Phase 4: AFTERSHOCK PREDICTION
├── If you fix the primary breakage, what secondary breaks occur?
├── Which fixes are "safe" (localized) vs "cascading" (cause more waves)?
├── Estimated total change set: original change + all required adaptations
└── Is the total change set larger than the original intention warrants?

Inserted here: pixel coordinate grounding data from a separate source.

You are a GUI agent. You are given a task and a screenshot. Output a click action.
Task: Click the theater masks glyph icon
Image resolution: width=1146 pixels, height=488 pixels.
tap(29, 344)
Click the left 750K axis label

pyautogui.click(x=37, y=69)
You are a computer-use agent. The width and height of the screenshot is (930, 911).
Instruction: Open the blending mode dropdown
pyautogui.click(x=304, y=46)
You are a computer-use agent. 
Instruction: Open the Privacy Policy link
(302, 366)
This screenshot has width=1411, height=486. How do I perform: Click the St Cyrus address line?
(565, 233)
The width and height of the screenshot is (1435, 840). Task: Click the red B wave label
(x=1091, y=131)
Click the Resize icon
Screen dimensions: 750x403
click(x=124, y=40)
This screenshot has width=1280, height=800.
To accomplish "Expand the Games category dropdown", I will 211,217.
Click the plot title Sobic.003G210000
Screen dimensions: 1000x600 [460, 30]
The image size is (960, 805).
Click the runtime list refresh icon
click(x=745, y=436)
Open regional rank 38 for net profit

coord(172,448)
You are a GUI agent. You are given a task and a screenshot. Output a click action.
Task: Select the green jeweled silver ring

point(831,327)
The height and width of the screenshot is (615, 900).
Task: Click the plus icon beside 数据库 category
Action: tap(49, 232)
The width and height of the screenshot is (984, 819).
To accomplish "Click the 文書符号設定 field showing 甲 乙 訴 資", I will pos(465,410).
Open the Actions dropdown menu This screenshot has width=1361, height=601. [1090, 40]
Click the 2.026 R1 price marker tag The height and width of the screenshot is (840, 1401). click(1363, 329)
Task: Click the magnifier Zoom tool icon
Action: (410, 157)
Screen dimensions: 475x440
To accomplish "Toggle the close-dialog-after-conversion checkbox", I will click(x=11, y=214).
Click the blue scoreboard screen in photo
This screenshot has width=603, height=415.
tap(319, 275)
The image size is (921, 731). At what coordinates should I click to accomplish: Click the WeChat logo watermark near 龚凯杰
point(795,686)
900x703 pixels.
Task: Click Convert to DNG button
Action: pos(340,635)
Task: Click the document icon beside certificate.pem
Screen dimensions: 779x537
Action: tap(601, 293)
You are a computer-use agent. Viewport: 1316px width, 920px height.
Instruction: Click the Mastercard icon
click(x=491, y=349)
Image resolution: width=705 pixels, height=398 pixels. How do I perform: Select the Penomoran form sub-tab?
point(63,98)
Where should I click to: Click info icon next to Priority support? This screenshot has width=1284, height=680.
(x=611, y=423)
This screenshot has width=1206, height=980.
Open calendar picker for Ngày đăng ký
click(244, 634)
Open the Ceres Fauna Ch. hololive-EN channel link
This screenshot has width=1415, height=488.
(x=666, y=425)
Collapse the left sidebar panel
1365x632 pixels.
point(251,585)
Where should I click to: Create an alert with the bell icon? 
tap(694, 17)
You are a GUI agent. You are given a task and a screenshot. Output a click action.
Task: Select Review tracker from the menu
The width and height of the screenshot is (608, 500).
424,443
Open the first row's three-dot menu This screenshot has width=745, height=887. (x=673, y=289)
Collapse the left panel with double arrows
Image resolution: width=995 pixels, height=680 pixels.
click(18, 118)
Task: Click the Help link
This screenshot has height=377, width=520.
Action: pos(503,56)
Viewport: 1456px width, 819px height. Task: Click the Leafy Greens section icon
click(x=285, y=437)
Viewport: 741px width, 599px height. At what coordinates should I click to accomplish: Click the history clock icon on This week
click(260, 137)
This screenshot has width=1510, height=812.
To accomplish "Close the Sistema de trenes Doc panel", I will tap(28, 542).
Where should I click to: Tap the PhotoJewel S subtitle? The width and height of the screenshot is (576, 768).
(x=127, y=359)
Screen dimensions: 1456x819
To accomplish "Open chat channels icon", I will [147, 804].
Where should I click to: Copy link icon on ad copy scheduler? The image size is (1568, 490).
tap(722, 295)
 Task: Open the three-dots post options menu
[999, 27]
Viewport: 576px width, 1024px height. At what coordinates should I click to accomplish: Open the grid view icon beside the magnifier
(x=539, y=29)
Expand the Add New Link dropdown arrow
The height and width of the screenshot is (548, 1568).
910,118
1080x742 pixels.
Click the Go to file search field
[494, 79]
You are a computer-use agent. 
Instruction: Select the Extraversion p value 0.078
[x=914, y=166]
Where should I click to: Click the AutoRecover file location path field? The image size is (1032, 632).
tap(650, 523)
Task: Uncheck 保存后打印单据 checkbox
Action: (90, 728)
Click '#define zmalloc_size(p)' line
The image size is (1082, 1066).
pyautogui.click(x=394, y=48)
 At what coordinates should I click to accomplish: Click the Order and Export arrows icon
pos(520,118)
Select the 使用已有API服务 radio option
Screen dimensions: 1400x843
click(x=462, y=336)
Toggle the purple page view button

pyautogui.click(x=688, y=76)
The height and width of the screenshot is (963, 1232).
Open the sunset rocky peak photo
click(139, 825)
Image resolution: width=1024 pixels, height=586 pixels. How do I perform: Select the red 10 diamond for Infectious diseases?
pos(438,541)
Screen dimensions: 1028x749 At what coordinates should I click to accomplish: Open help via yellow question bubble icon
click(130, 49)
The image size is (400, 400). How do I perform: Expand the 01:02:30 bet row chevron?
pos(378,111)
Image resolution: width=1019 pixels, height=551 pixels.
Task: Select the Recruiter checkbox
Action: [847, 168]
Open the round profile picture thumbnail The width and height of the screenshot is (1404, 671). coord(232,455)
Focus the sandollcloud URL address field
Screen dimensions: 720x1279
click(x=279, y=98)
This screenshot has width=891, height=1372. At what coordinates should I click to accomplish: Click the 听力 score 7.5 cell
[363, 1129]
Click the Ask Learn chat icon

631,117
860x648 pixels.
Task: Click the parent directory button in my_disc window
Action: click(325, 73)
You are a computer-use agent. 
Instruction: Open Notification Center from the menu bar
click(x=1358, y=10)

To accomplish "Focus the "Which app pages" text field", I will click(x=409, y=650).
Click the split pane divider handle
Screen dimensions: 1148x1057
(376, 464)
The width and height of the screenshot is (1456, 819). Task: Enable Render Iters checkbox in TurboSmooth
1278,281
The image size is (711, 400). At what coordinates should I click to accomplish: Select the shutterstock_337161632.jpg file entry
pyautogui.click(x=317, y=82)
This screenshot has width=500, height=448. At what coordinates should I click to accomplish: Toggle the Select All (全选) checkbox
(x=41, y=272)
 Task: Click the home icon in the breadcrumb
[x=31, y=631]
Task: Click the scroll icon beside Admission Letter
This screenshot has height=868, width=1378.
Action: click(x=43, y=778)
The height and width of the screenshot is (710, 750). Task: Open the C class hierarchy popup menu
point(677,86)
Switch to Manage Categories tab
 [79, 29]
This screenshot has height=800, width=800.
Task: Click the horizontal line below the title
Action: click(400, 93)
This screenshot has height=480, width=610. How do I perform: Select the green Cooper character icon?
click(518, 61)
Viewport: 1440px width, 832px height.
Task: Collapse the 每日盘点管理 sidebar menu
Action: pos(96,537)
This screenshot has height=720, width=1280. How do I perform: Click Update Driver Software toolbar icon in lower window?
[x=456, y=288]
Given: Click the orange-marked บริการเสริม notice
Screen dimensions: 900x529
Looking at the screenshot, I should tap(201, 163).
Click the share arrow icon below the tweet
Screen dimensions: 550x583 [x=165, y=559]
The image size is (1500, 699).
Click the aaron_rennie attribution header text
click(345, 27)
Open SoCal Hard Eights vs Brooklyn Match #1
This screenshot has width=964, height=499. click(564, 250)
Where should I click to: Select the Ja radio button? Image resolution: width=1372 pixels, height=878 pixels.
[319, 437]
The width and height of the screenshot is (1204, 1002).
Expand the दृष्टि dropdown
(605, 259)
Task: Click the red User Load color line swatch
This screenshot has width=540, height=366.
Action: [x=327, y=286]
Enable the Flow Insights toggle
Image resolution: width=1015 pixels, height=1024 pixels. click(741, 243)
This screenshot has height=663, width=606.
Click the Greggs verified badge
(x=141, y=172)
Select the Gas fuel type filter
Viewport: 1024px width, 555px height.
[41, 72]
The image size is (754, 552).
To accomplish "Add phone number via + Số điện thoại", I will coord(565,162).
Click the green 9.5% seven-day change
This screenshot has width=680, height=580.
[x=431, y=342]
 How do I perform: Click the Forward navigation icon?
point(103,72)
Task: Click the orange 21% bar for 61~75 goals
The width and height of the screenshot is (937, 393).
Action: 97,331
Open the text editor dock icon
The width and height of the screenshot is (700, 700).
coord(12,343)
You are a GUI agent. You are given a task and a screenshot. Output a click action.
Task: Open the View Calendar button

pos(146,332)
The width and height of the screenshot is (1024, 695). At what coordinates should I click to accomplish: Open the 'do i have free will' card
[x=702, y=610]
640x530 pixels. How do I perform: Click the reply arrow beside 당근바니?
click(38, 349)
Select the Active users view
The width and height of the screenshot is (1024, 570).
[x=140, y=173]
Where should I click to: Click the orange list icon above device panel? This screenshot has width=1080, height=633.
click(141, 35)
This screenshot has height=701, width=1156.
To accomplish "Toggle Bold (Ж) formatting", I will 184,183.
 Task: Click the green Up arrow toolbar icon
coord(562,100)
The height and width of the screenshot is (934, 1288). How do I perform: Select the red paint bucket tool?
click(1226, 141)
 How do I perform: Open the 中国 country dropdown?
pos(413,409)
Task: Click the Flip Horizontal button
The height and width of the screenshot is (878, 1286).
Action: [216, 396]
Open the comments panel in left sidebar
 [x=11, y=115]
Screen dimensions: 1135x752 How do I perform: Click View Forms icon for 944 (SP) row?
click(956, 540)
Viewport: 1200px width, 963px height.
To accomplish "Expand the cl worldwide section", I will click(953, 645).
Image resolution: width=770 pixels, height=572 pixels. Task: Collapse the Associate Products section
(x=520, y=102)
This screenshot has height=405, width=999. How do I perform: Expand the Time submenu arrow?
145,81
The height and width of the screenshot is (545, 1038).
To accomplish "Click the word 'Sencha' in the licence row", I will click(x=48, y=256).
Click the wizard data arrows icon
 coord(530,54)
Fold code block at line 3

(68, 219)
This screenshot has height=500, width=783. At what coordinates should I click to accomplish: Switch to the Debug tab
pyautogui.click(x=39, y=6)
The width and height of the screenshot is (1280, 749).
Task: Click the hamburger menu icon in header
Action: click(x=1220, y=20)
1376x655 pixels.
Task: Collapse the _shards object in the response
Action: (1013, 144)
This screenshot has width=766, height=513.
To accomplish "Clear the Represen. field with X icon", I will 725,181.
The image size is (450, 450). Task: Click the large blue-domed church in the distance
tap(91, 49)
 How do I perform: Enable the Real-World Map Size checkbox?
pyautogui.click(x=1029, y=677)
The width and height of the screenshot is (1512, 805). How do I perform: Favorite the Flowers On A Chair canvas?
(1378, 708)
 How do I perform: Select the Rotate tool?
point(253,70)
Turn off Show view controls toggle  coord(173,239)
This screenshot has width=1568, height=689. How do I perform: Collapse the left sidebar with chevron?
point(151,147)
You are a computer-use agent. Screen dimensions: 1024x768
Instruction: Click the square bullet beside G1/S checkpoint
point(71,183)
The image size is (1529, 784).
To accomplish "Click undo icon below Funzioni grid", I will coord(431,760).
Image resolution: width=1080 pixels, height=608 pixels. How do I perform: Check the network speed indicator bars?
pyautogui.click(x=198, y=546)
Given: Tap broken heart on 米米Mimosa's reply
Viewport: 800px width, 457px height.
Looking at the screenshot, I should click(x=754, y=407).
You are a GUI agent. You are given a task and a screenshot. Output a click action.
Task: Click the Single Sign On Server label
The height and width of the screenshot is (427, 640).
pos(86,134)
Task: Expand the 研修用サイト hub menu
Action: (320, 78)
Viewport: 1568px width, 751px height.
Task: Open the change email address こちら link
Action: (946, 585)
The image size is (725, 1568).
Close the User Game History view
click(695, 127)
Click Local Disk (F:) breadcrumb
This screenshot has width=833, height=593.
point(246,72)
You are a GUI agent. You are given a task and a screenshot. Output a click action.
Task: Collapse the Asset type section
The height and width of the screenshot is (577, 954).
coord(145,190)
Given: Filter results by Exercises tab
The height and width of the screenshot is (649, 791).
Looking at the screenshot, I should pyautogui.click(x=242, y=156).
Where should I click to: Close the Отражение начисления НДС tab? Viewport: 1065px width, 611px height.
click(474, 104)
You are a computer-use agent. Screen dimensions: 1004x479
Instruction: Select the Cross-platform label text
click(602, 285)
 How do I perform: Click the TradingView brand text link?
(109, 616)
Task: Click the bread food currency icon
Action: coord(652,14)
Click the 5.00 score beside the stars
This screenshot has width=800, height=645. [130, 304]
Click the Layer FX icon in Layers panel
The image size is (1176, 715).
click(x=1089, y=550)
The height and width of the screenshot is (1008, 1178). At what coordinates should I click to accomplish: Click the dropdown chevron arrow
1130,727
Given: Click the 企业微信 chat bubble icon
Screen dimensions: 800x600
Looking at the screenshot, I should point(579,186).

Phase 5: SEISMOGRAPH REPORT
├── Magnitude and intensity map
├── Prioritized list of affected locations
├── Recommended change strategy (direct, staged, behind flag)
├── Aftershock forecast
└── Go / staged-rollout / reconsider recommendation

Output Format

╔══════════════════════════════════════════════════════════════╗
║                  SEISMOGRAPH ANALYSIS                       ║
║    Proposed: Rename User.email → User.emailAddress           ║
║    Magnitude: 4.7 (Significant)                             ║
╠══════════════════════════════════════════════════════════════╣
║                                                              ║
║  EPICENTER: src/models/user.ts:24                            ║
║                                                              ║
║  P-WAVES (Direct Impact):                                    ║
║  ├── 14 files import User and access .email                  ║
║  ├── 8 tests assert on .email                                ║
║  ├── 2 API serializers include 'email' key                   ║
║  └── Compile-time breakage: YES (TypeScript will catch)      ║
║                                                              ║
║  S-WAVES (Indirect Impact):                                  ║
║  ├── 3 services consume User API response with 'email' field ║
║  ├── 1 webhook payload includes 'email' (external consumers) ║
║  ├── 1 CSV export uses 'email' as column header              ║
║  └── Runtime breakage: LIKELY in downstream services         ║
║                                                              ║
║  SURFACE WAVES (Side-Effect Impact):                         ║
║  ├── Elasticsearch index maps 'email' field → search breaks  ║
║  ├── Monitoring alert matches on "email" in log output       ║
║  ├── 2 Zapier integrations reference 'email' field           ║
║  └── Detection difficulty: HIGH (weeks before discovery)     ║
║                                                              ║
║  AFTERSHOCK FORECAST:                                        ║
║  ├── Fixing the 14 P-wave files triggers 0 new waves ✓      ║
║  ├── Fixing the API serializer triggers 3 client-side breaks ║
║  ├── Fixing the webhook requires partner notification        ║
║  └── Total change set: 24 files + 3 external systems        ║
║                                                              ║
║  FAULT LINES CROSSED: 2                                      ║
║  ├── API boundary (typed but externally consumed)            ║
║  └── Webhook contract (no versioning, external consumers)    ║
║                                                              ║
║  RECOMMENDATION: STAGED ROLLOUT                              ║
║  1. Add emailAddress as alias, keep email (backward compat)  ║
║  2. Migrate internal consumers to emailAddress               ║
║  3. Notify external consumers, add deprecation warning       ║
║  4. Remove email after deprecation period                    ║
╚══════════════════════════════════════════════════════════════╝

When to Invoke

  • Before any change to a public interface, API, or shared type
  • Before renaming anything that crosses a module boundary
  • Before modifying database schemas or wire formats
  • Before removing any function, field, or parameter
  • When someone says "this should be a simple change" (it never is)
  • During PR review to assess whether the change accounts for its full impact

Why It Matters

The #1 source of production incidents isn't bad code — it's changes that propagated further than anyone expected. A "simple rename" that broke a webhook. A "minor optimization" that changed a timing guarantee. A "cleanup refactor" that removed a field a downstream system needed.

Seismograph doesn't prevent changes. It prevents surprises. Because the question is never "should we make this change?" — it's "do we understand what this change will touch?"

Zero external dependencies. Zero API calls. Pure static and historical analysis.